There is the arithmetic mean/geometric mean inequality that will show for positive real numbers that the maximum product is no larger than (S/n)^n where S is the sum of the numbers (matching your (100/n)^n). (Google will find this.) The proof for that inequality might suggest a way to go.

POSTED BY: Jim Baldwin

Perhaps you could start with all the variables being the same and then showing that changing a pair of them lowers the product.

POSTED BY: Frank Kampas
Posted 10 years ago

Yes, they should all be the same, that is, when they are integers. For 2 numbers, you'll have 50 and 50 and for three, it'll be 100/3 each. Then it seems logical to me, that for n numbers, the formula to calculate the product, is (100/n)^n The maximum value for n turns out te be 37 and the corresponding maximum product 9.474*10^15 But....that's only if n can be real valued.

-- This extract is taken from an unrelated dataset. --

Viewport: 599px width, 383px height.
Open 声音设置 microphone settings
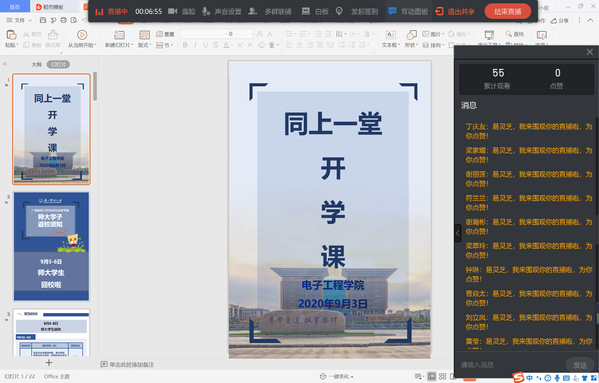(x=222, y=11)
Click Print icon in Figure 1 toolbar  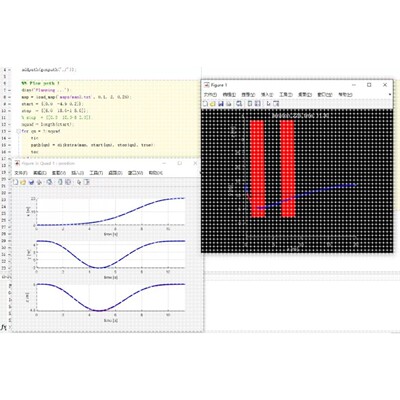click(228, 104)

If n can only be an integer, I think the maximum product should be 3^32*2^2, so I used 32 three's and 2 two's. But is that for sure and how can I check that? I think I should use something like number theory as well., but have no idea how...

POSTED BY: Iris Fox

I'm assuming the numbers are all positive. Won't they all be the same if they're not integers?

In[6]:= Maximize[{Times @@ Array[x, 3], (Plus @@ Array[x, 3]) == 100, 
  Thread[Array[x, 3] > 0]}, Array[x, 3]]

Out[6]= {1000000/27, {x[1] -> 100/3, x[2] -> 100/3, x[3] -> 100/3}}

In[7]:= Maximize[{Times @@ Array[x, 3], (Plus @@ Array[x, 3]) == 100, 
  Thread[Array[x, 3] > 0]}, Array[x, 3], Integers]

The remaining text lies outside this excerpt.